[[ TASK MATERIAL, beginning ]]

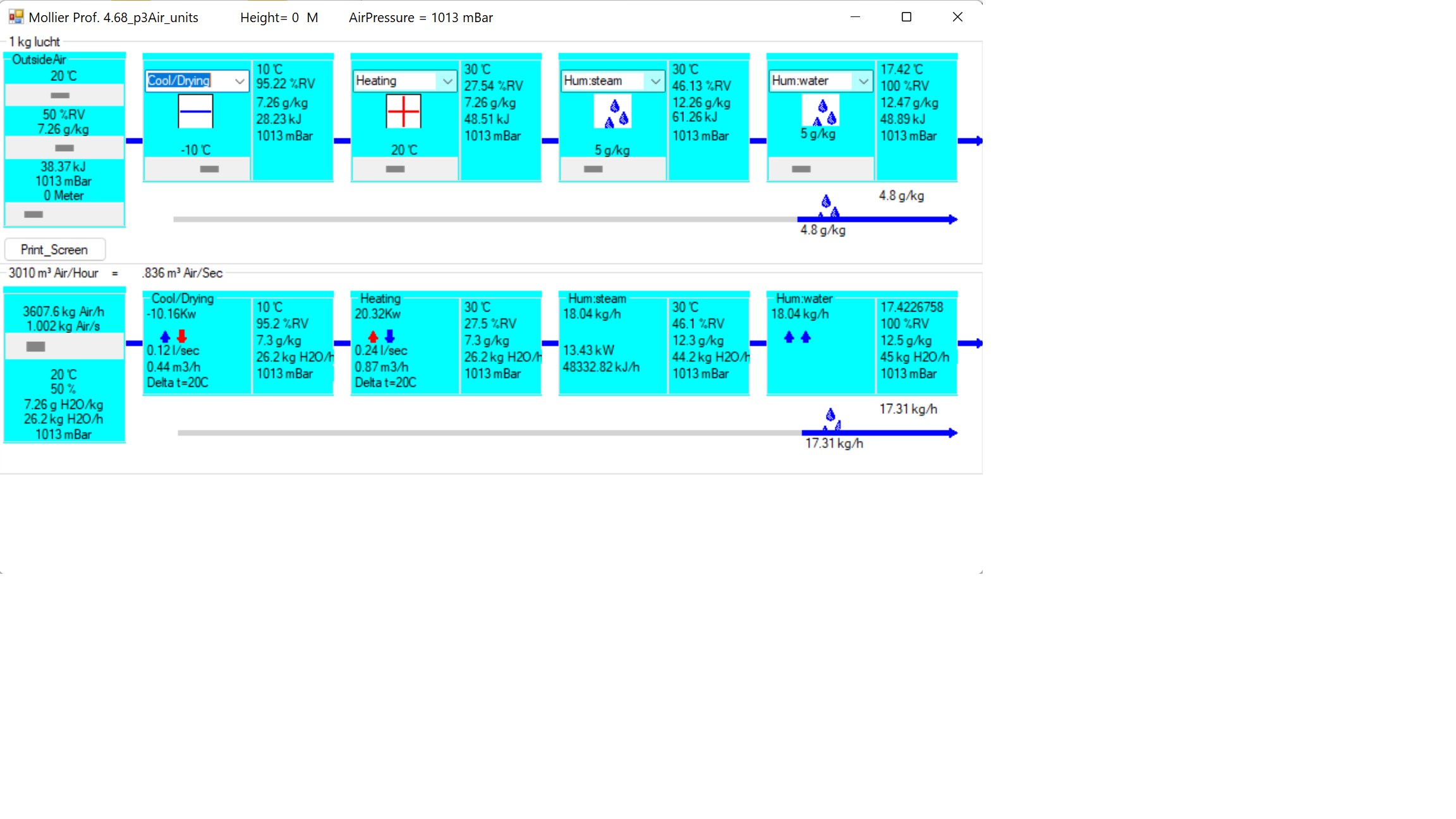This screenshot has width=1456, height=819.
Task: Expand the Hum:water process dropdown
Action: [x=863, y=81]
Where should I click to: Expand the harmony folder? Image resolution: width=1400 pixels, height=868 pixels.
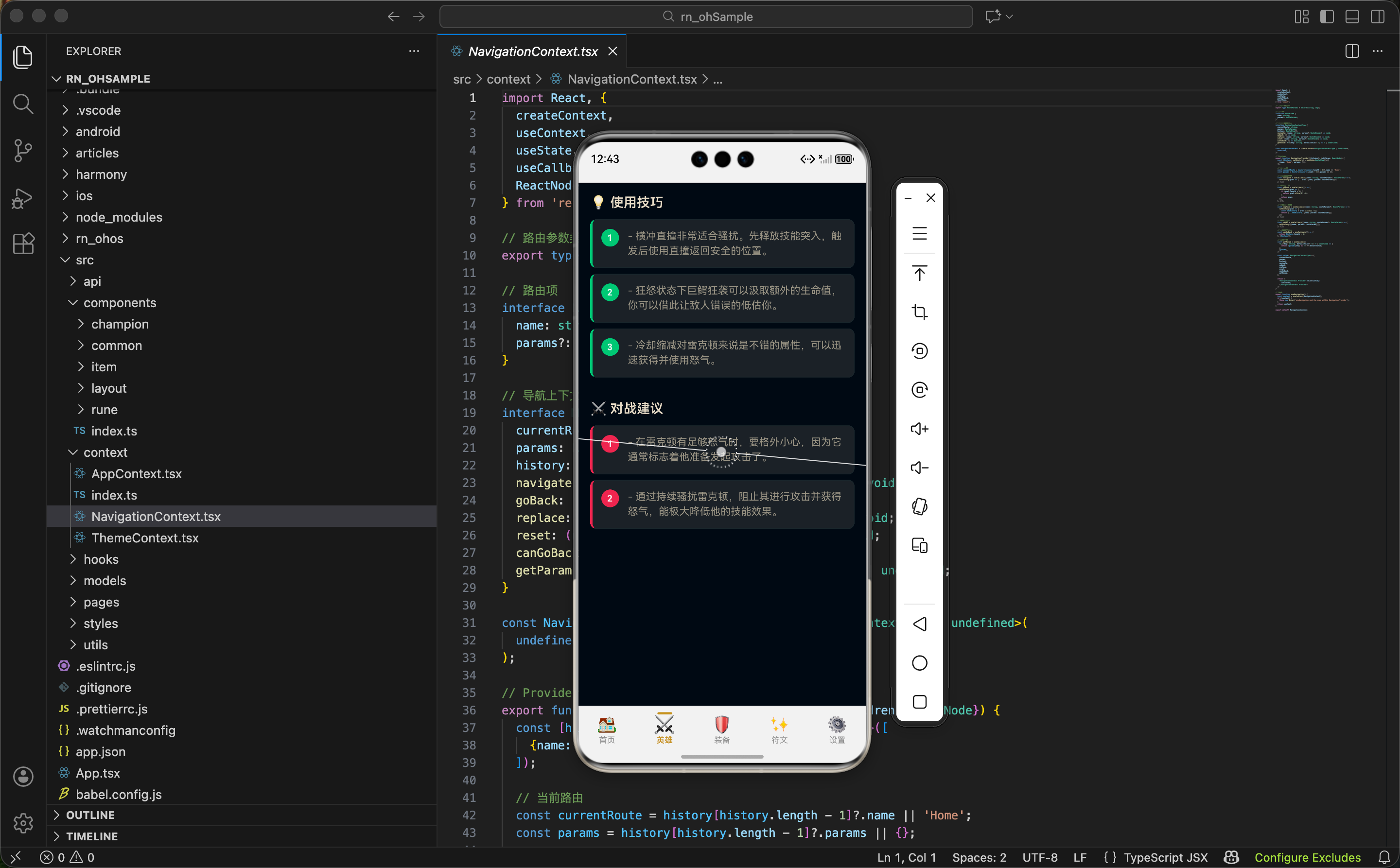click(x=101, y=174)

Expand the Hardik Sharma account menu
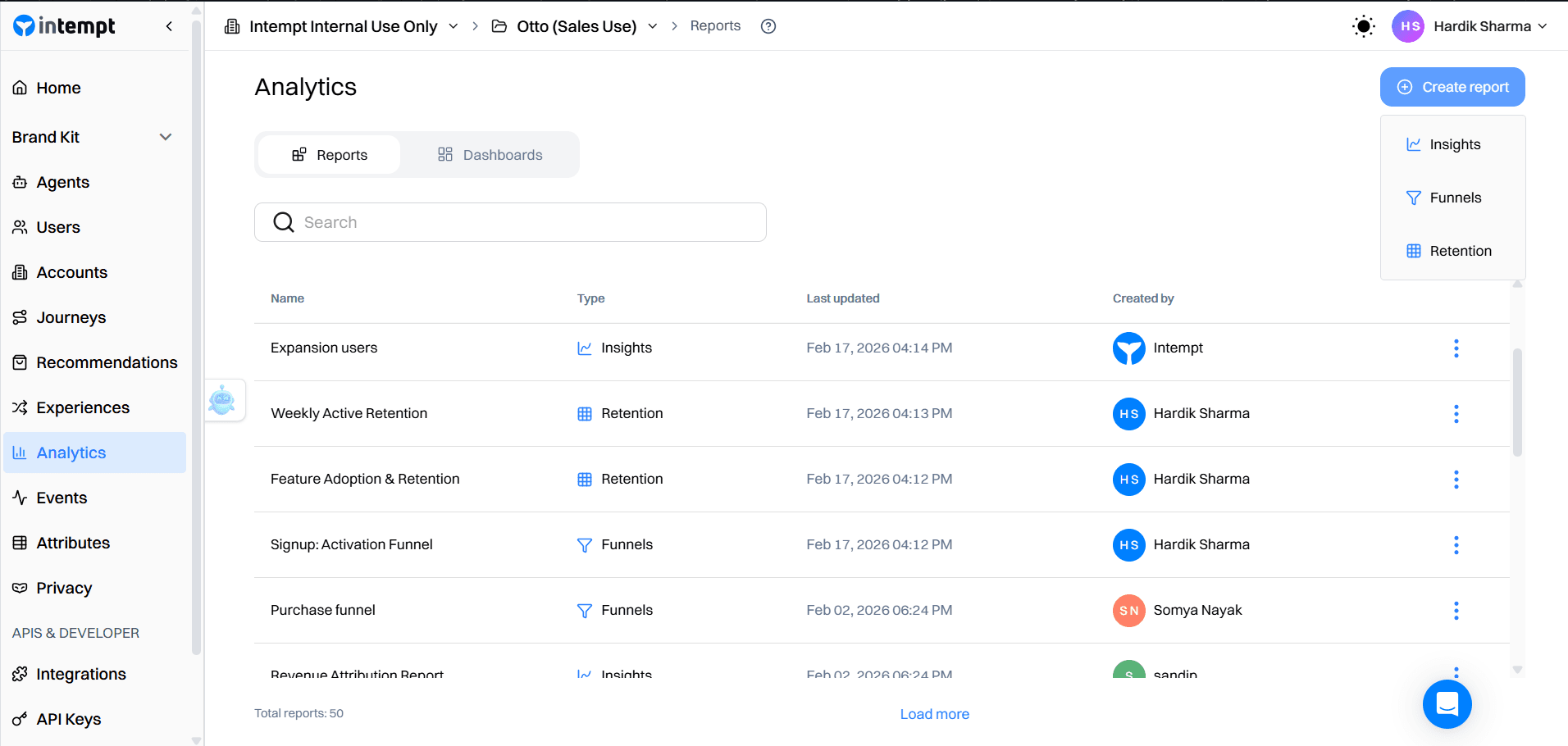point(1543,25)
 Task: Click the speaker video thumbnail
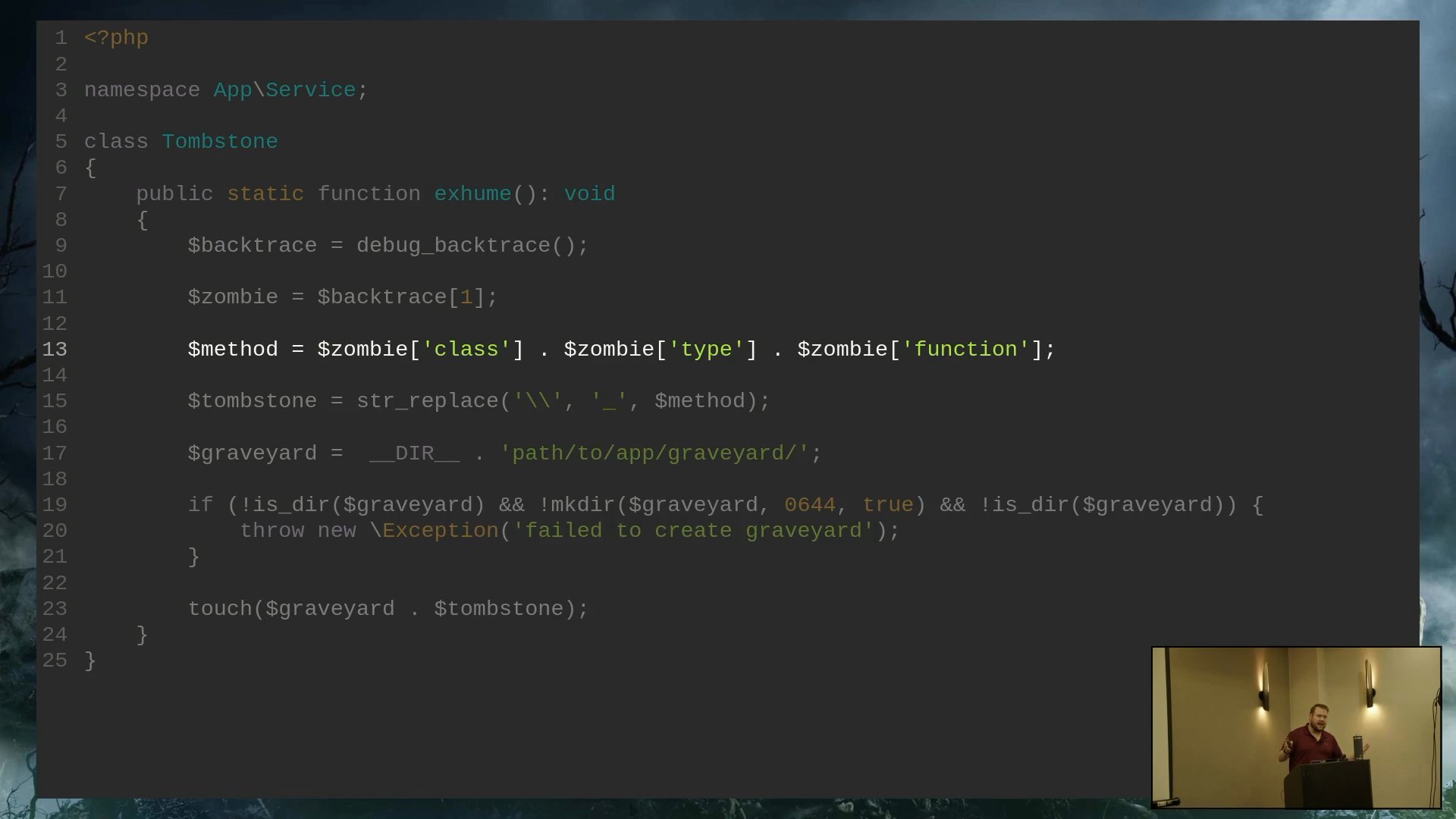(x=1295, y=726)
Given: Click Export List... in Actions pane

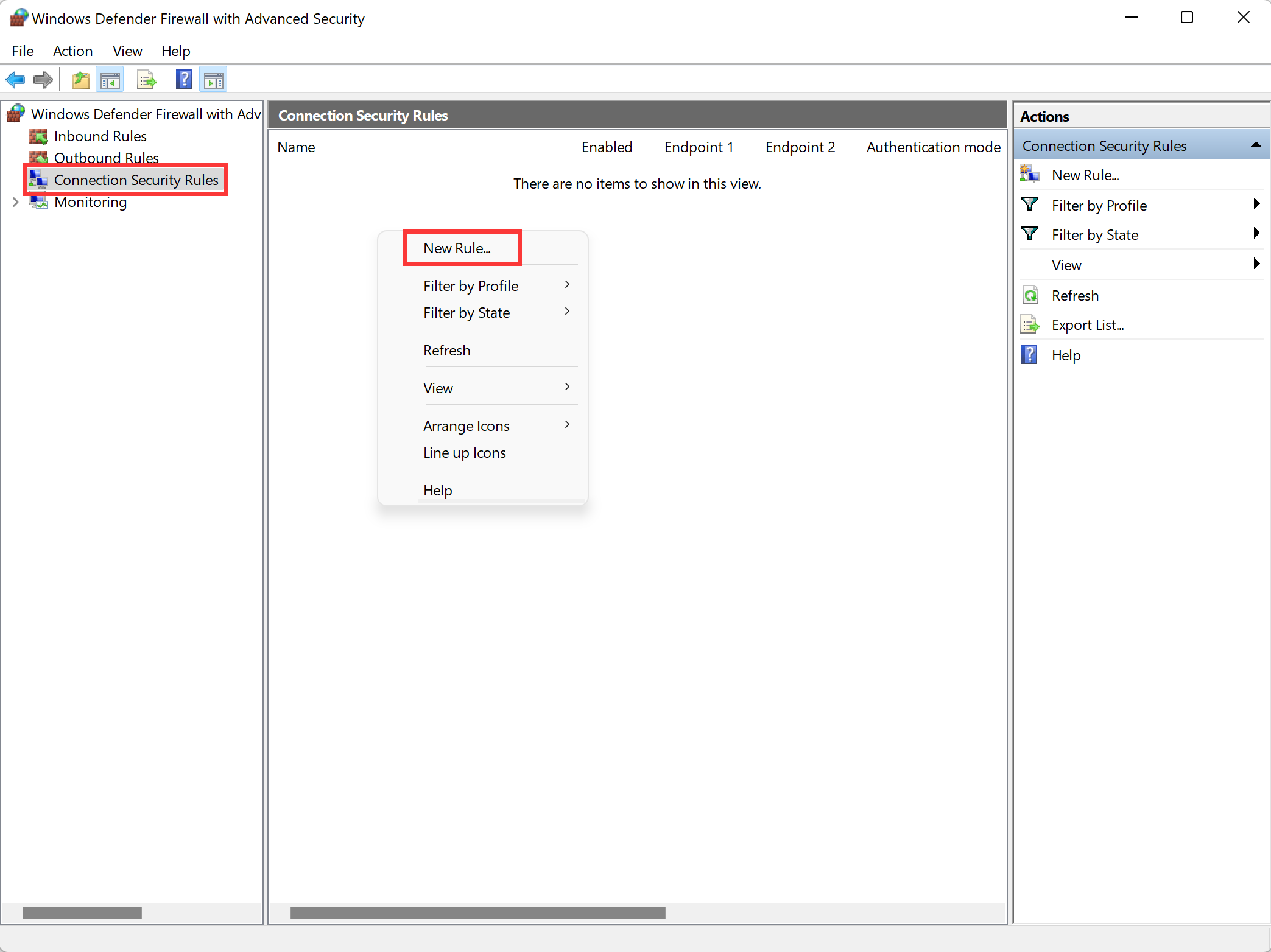Looking at the screenshot, I should (x=1087, y=325).
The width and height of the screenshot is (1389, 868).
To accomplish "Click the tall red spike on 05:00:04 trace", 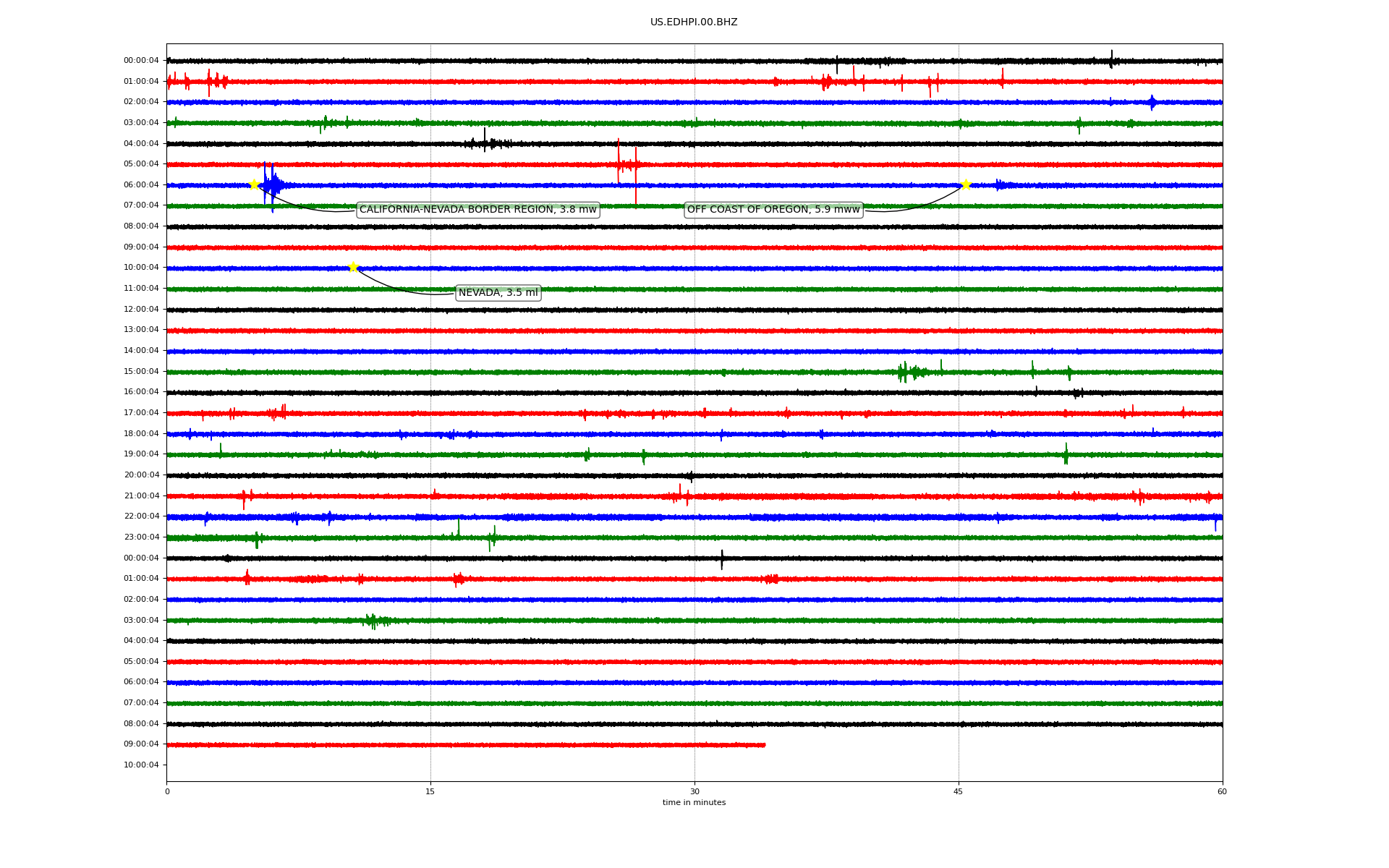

[[ TASK MATERIAL, end ]]

THE TASK
Reproduce the lines above, exactly and exclusively, from the line containing "Task: Click the speaker video thumbnail" down to the last line, both included; pictures are not part of the copy.

ANSWER TO THIS PROBLEM
 Task: Click the speaker video thumbnail
(x=1295, y=726)
Given: Click Export List... in Actions pane

Looking at the screenshot, I should (x=1087, y=325).
The width and height of the screenshot is (1389, 868).
To accomplish "Click the tall red spike on 05:00:04 trace", 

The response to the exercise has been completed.